Morgens der erste Blick aus dem Zelt auf das Meer. Der erste Gang zum Strand, die Luft noch frisch und niemand da außer ein paar Möwen. Dann Morgenroutine, Zähne putzen, Zelt einpacken, Füße verarzten, einen schönen Platz zum Frühstücken suchen. Und dann loslaufen, weiter Richtung Süden, an neuen Klippen entlang ins Unbekannte, laufen den ganzen Tag und Pausen je nach Belieben. Meistens kommen wir gegen Nachmittag an einer kleinen Stadt vorbei, in der wir unseren Wasser- und Essensvorrat auffüllen. Dann sind die Rücksäcke wieder schwer und es läuft sich langsamer, aber trotzdem ist nichts besser als ein schönes Abendessen beim Sonnenuntergang am Strand. Und nichts nervenaufreibender als ein zu knapper Wasservorrat und keine Stadt in Sicht.
Unsere Route
Insgesamt laufen wir von Porto Covo bis Arrifana und dann zurück nach Aljezur, weil wir von dort den Bus zurück nach Lissabon nehmen. Streckentechnisch hätten wir wohl weiter kommen können, aber auf dem Weg gibt es zu viele schöne einsame Strände, die zum Verweilen einladen und an denen wir nicht einfach vorbeirauschen können. Außerdem lernen wir am zweiten Tag drei nette Menschen aus Portugal kennen (Catarina, Daniel und Vítor), die auch den Fishermen’s Trail laufen. Die nächsten drei Tage gehen wir zusammen inklusive langer Pausen am Strand und schöner Spieleabende unter den Sternen. Wir sind froh, die drei kennengelernt zu haben und auch wenn wir uns manchmal trennen, weil jeder ab und zu seinen eigenen Routen und Rhythmus folgt, treffen wir uns immer wieder.
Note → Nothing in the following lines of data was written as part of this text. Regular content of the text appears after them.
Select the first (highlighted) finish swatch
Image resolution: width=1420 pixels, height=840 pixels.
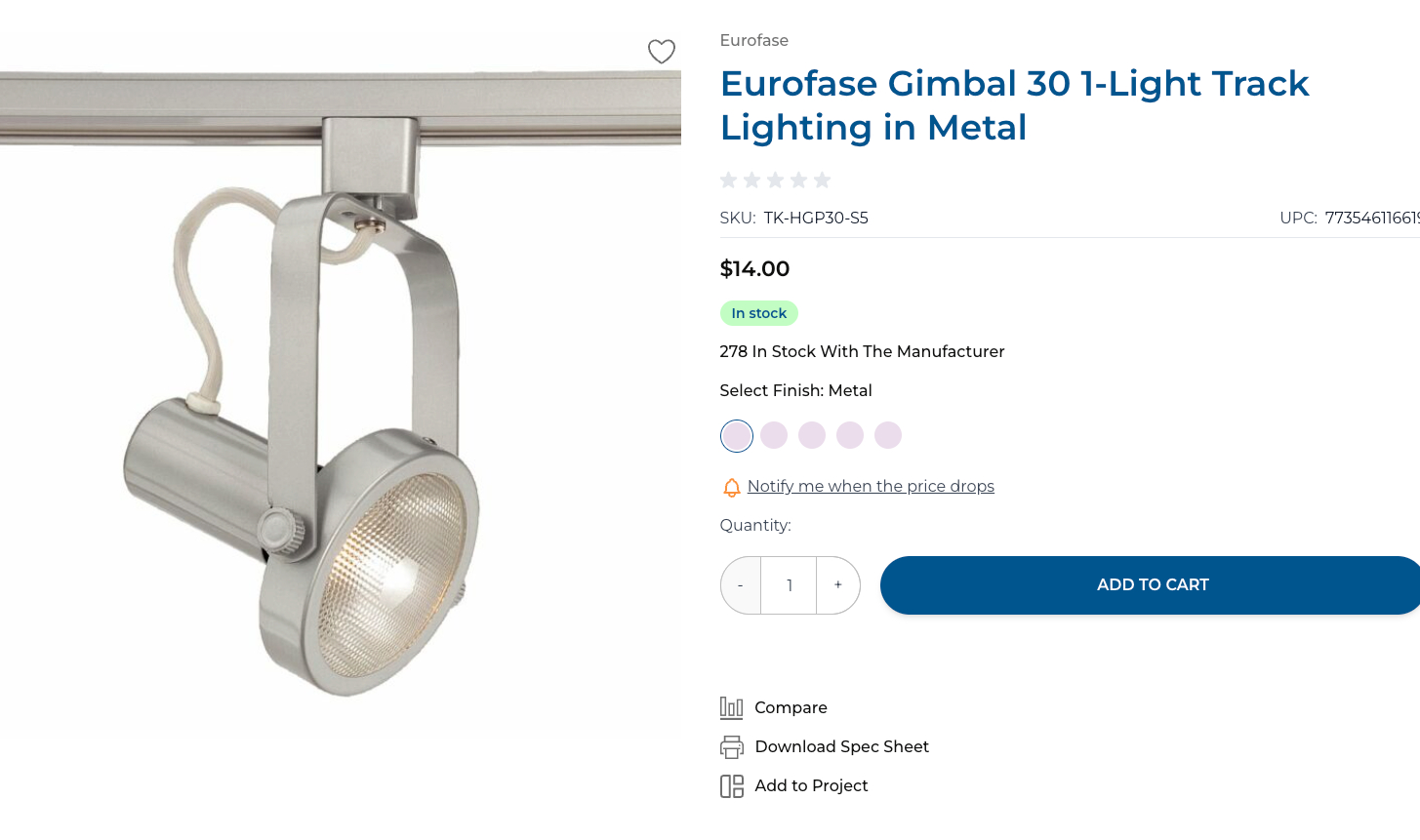737,435
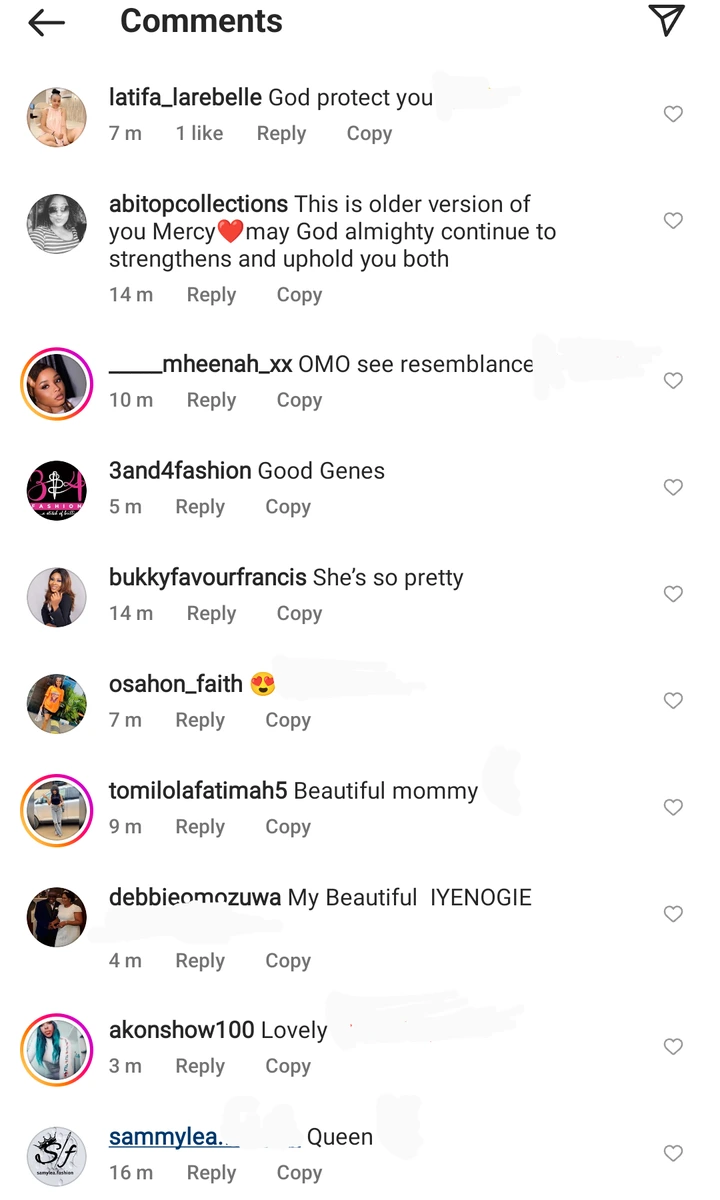The height and width of the screenshot is (1200, 720).
Task: Like the "Queen" comment heart icon
Action: coord(674,1153)
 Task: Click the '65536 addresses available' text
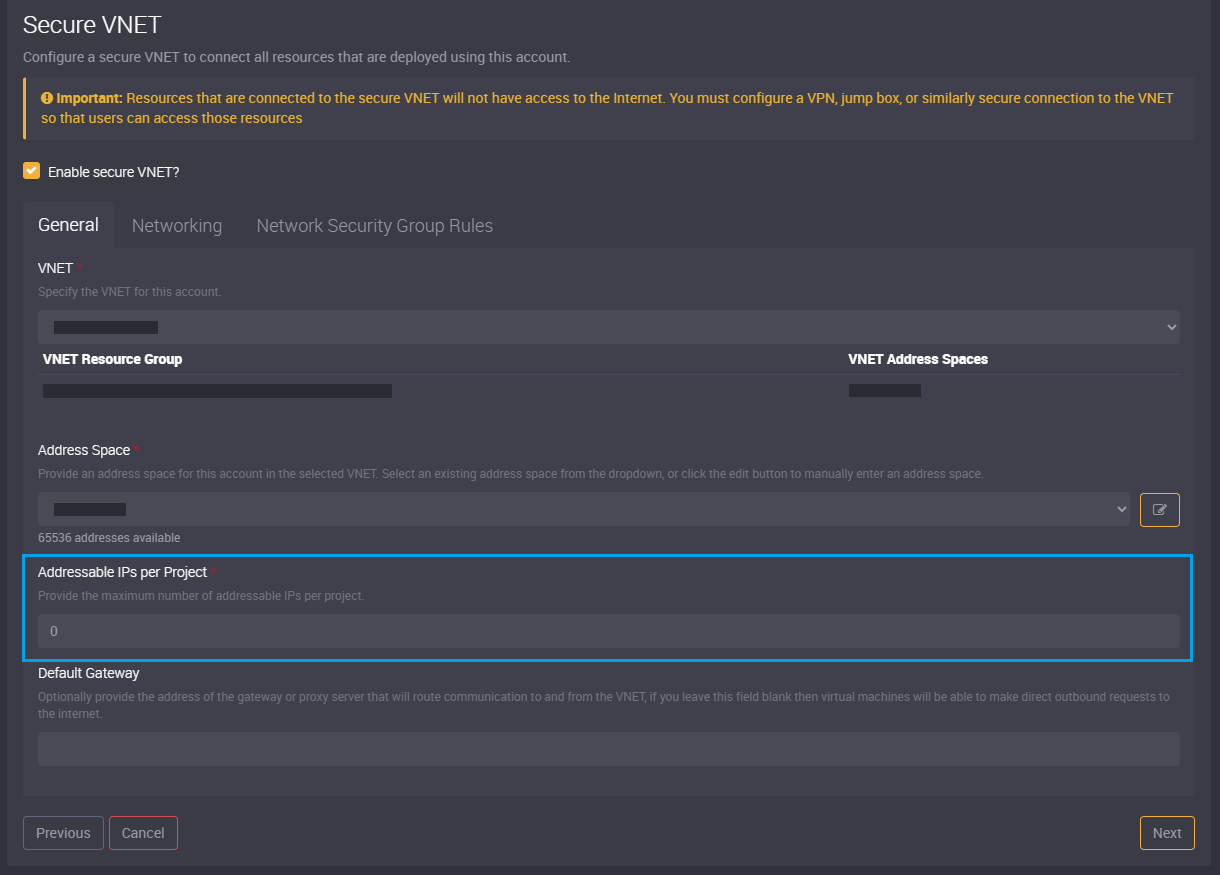point(109,538)
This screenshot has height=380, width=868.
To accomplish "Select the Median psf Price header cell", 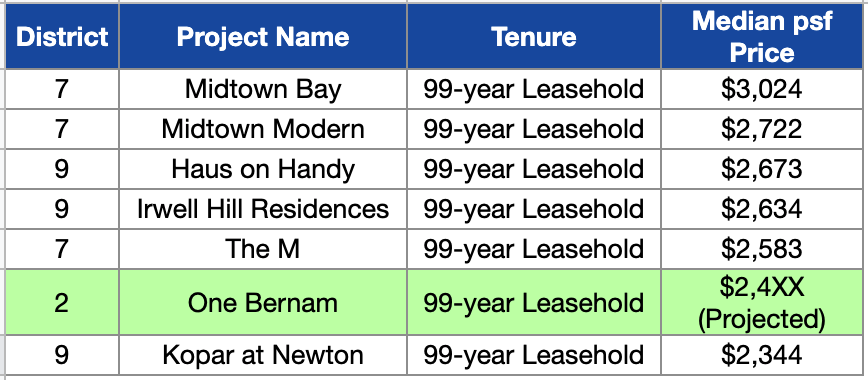I will point(762,37).
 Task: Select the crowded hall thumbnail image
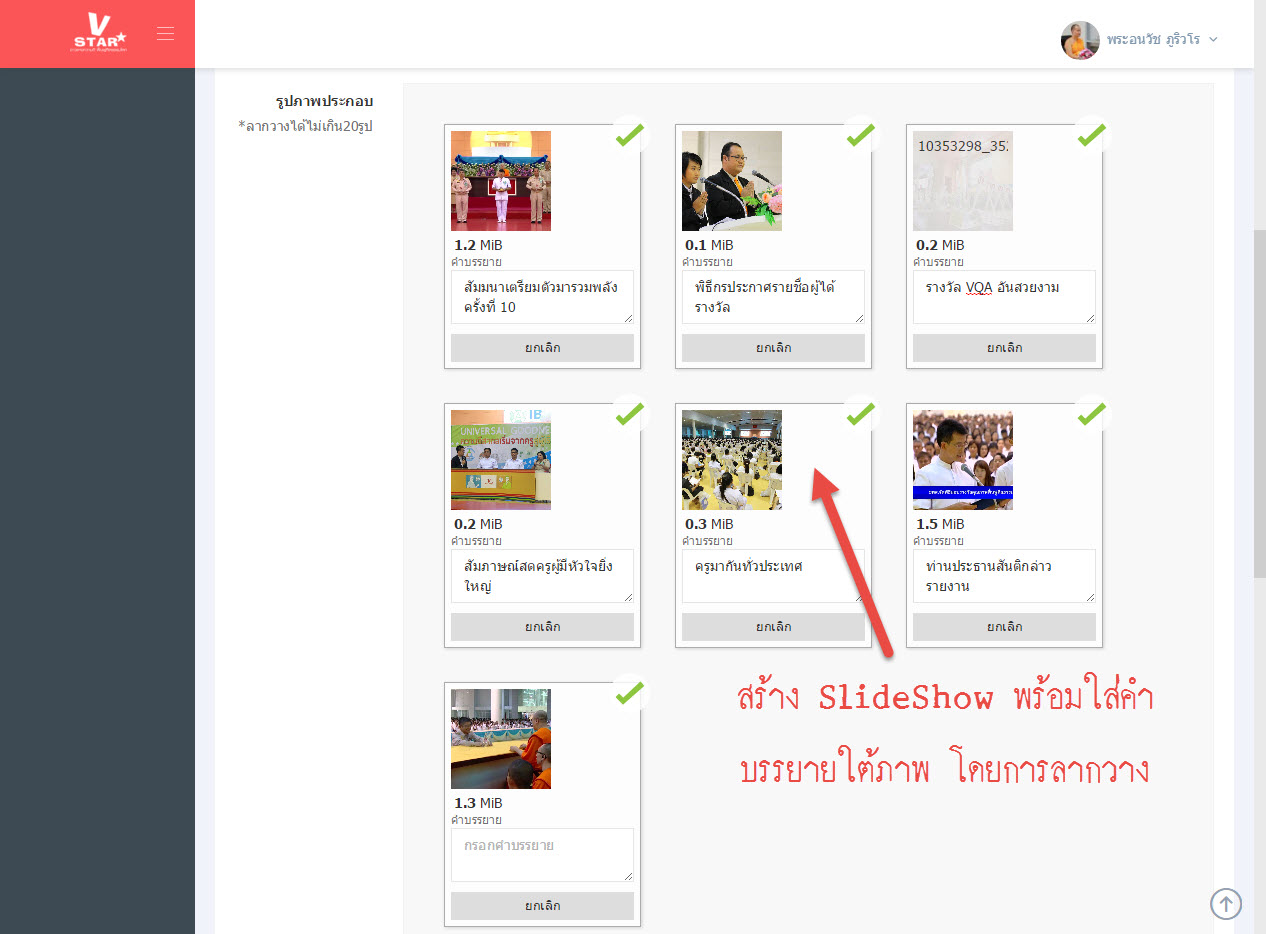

Samstagmorgens hatten wir uns eigentlich schon von allen verabschiedet und den Weg zu zweit fortgesetzt – die letzte Etappe des Fishermen‘s Trail nach Odeceixe. Um nach Odeceixe zu kommen, muss man einen Fluss überqueren und die Brücke über diesen Fluss liegt ein quälend langes Stück im Landesinneren. Gefühlte Stunden sehen wir die Brücke in der Ferne, die nicht näher kommen will, nach jeder Kurve folgt ein neuer Hügel und wir überlegen schon zu trampen. Irgendwann kommen wir doch an in Odeceixe, dem Beginn der Algarve, und gönnen wir uns erstmal eine Pizza. Vor uns liegt jedoch dasselbe Stück an der Straße entlang bis zur Küste zurück, jetzt auf der anderen Seite des Flusses. Diesmal wollen wir wirklich versuchen zu trampen, aber kaum machen wir uns auf Richtung Straße, fahren unsere neuen Freunde im Auto an uns vorbei. Es ist einer dieser Momente, in denen man den Zufall lieben lernt. Wir können gar nicht schnell genug ins Auto klettern und fahren zusammen an die Küste und lassen den Abend glücklich mit einem leckeren Stück Kuchen ausklingen. Dann folgt ein wirklich letzter Abschied und wir schlagen unser Zelt am nächsten Strand auf, neben dem Zelt von Diogo, der am nächsten Tag mit seinem Fahrrad weiterzieht.
Highlights der Route
- erster und wunderschönster Streckenabschnitt von Porto Covo bis Vila Nova de Milfontes – durch weite Strecken in den Dünen, viele spektakuläre Aussichten und einsame Strandbuchten
- Storche bauen Nester immer auf den spektakulärsten Klippen
- surreale Felsformationen die am Strand wie Grabsteine senkrecht aus dem Boden schießen
- schlafen im Steinkreis in einer wunderschönen Strandbucht, die wir uns nur mit drei Storchenfamilien teilen
- beste Pizza in Vila Nova de Milfontes
- mystischer Nebelabend am Strand nahe Odeceixe
- abenteuerliche Autofahrt durchs Gebüsch (als Daniel versuchte, sein Auto möglichst nahe am Strand zu parken)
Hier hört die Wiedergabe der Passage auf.